Horribly Awesome: FLASH GORDON
Oh, Horribly Awesome. It’s been so long.
There are movies out there that challenge us. These cinematic works hold a mirror to our own hubris and force the critical analysis of the human psyche. Through a strong narrative with relatable yet flawed characters, they better us by deconstructing our views on the world and of life itself. Then there are movies like Flash Gordon. It’s mindless, cheesy, and wonderful.
Come, my friends, as I regale you with the story of Flash Gordon, king of the impossible. Just a man with a man’s courage. He’s for every one of us, stands for every one of us. Oh, and did I mention that he has a badass theme song by Queen? Yes, THAT Queen.
Flash Gordon is the hero of a sci-fi action-adventure comic strip serial from the 1930s. He’s a handsome polo player and Yale graduate, who woos all the women with his winning smile. He has a friend named Hans Zarkov who is all about science. You could think of him as a proto-Bill Nye. Planet Earth is currently getting pulverized by space rocks and Zarkov invents a rocket ship to figure out where the meteors are coming from. Mildly insane (and possibly on crack), he kidnaps Flash and his companion Dale Arden and the three travel to planet ‘Mongo.’ Mongo is a scary place under the dictatorship of Ming the Merciless. The rest of the strip is dedicated to their many adventures on Mongo. They are thrown into many life-or-death situations, make some new friends, and eventually scale a revolt against Ming.
Eventually, this strip was adapted into a series of films in the 1930s and 40s. They were all received well and did the original strip justice. As such, we’re not going to talk about them today.
1980’s Flash Gordon is loosely based on the first few years of the original comic strip. This time, Flash would be a quarterback of the New York Jets instead of a polo player and former Yale graduate. Oh, and he would be portrayed by former Playgirl-centerfold Sam Jones. Yes, you read that right – Flash Gordon, Defender of the Universe got his start in a nudey mag for horny ladies.
“Flash, Flash, I love you, but we only have fourteen hours to save the Earth!”
Flash Gordon is an absolutely insane film. The plot takes a backseat to the banging Queen soundtrack and the movie flows like a pantomime. Acting and dialogue are both fairly campy, but all of the parts are played in earnest. Even former glamor model Sam Jones, who is likeable in spite of also being wooden as a tree. Production values certainly don’t match earlier sci-fi movies like Star Wars, but there is definitely a vision to the flashy sets and costumes. Finally, the special effects are hilariously atrocious – even by 1980s standards.

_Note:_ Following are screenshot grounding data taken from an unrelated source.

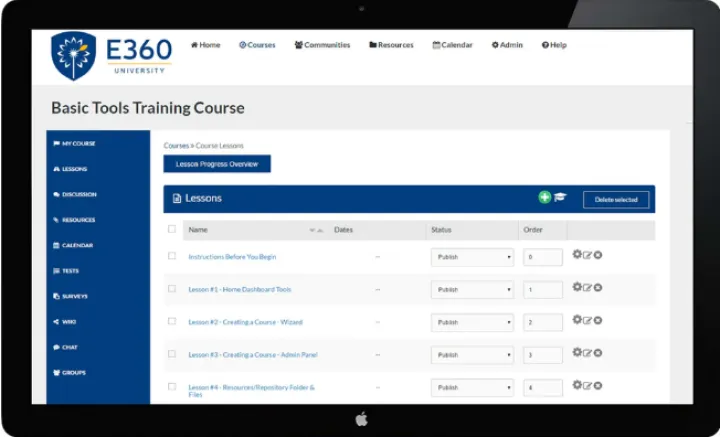Check the box for Instructions Before You Begin
Screen dimensions: 720x437
click(172, 256)

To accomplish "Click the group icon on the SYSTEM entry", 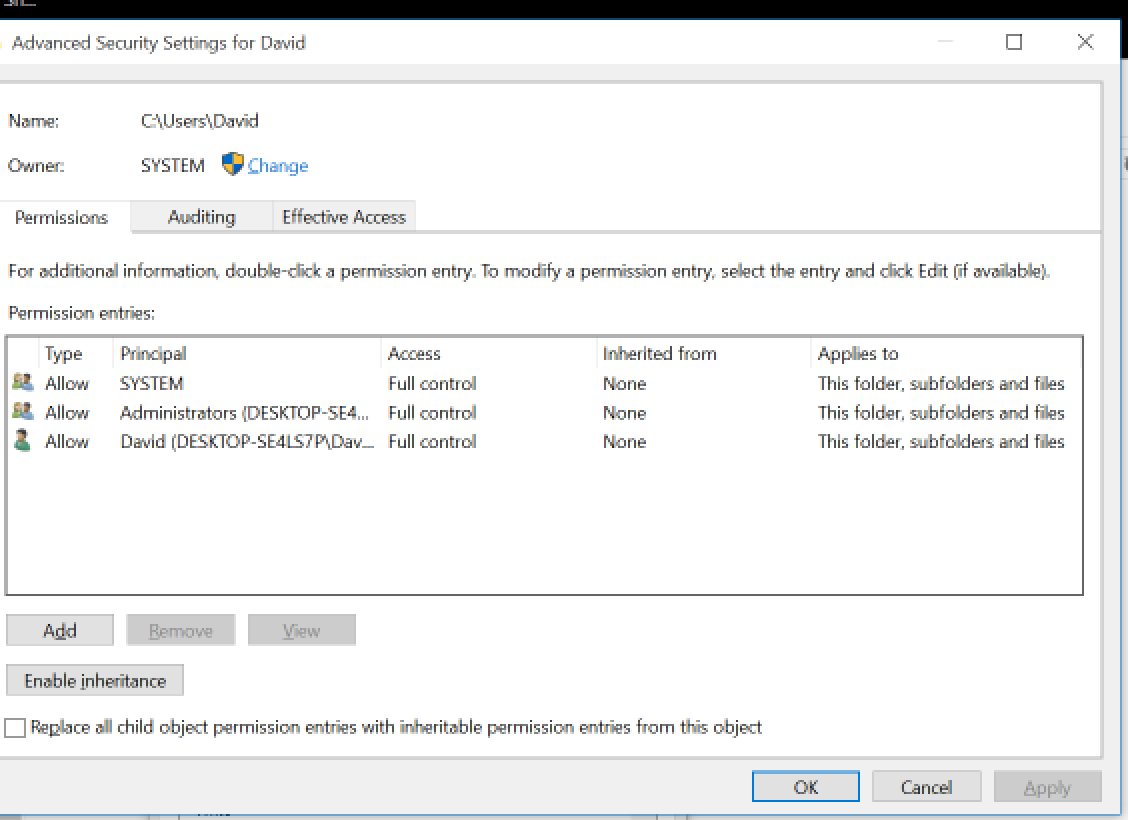I will tap(22, 380).
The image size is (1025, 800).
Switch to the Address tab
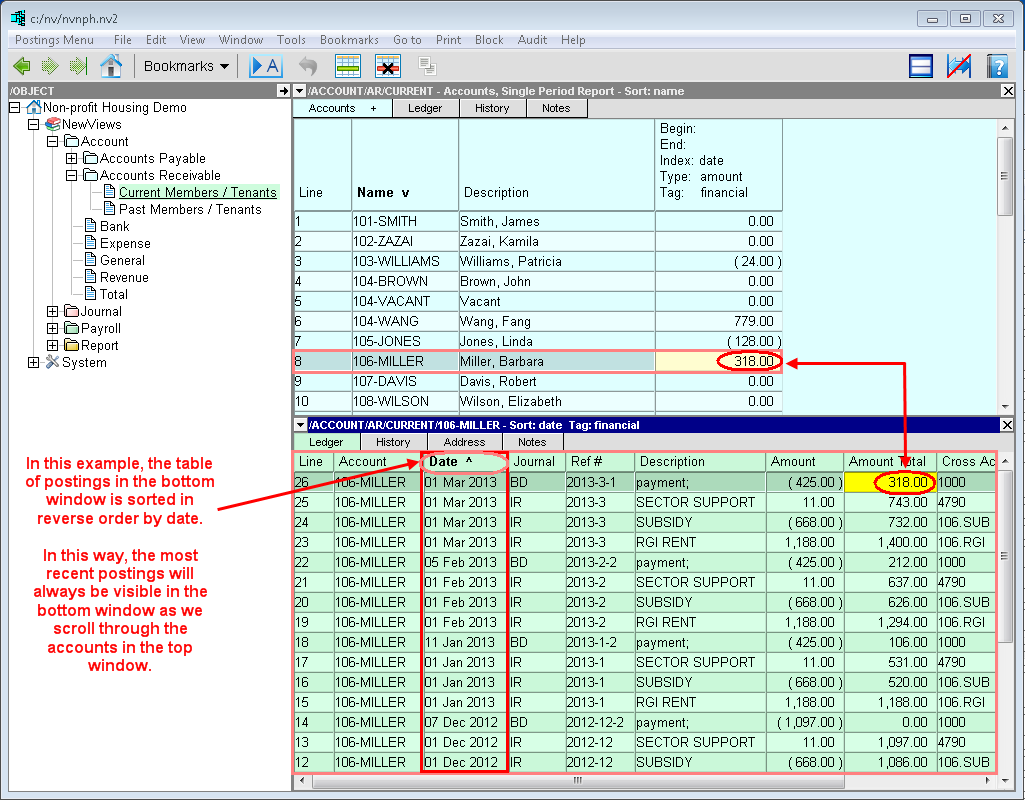pyautogui.click(x=464, y=442)
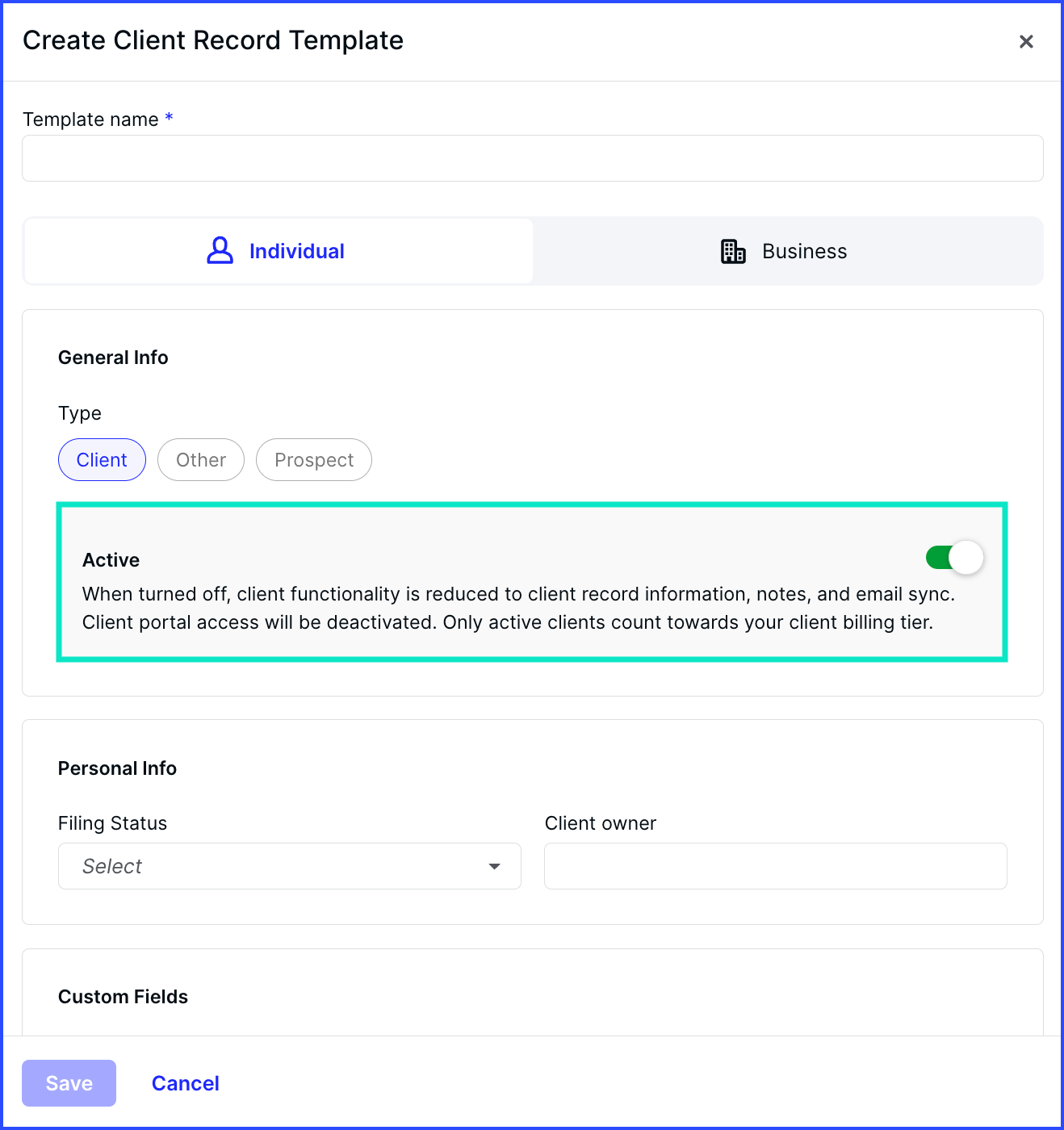1064x1130 pixels.
Task: Save the client record template
Action: coord(69,1082)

Flash Gordon should be a total disaster, but the film actually works on several levels. Don’t ask me how, but the film savants itself into being a satire of law, marriage, adult life, religion, and Communism. Sex is also a dominant theme, as the dialogue makes dozens of inadvertent references to both heterosexual and homosexual encounters. Sam Jones is actively terrible as the titular hero, and yet it works because of the certain idiocy required for the character. Hell, the man has the word “Flash” on his tee-shirt. It’s almost as if he Flash would have forgotten his name had it not been plastered on his chest. The whole thing seems to have been rushed into production, but I also think it benefits from the low-budget, tacky feel. I honestly can’t recommend it enough. If you and your friends are looking for the ultimate sci-fi so bad it is good movie, you’ve found it with Flash Gordon. He’s king of the impossible.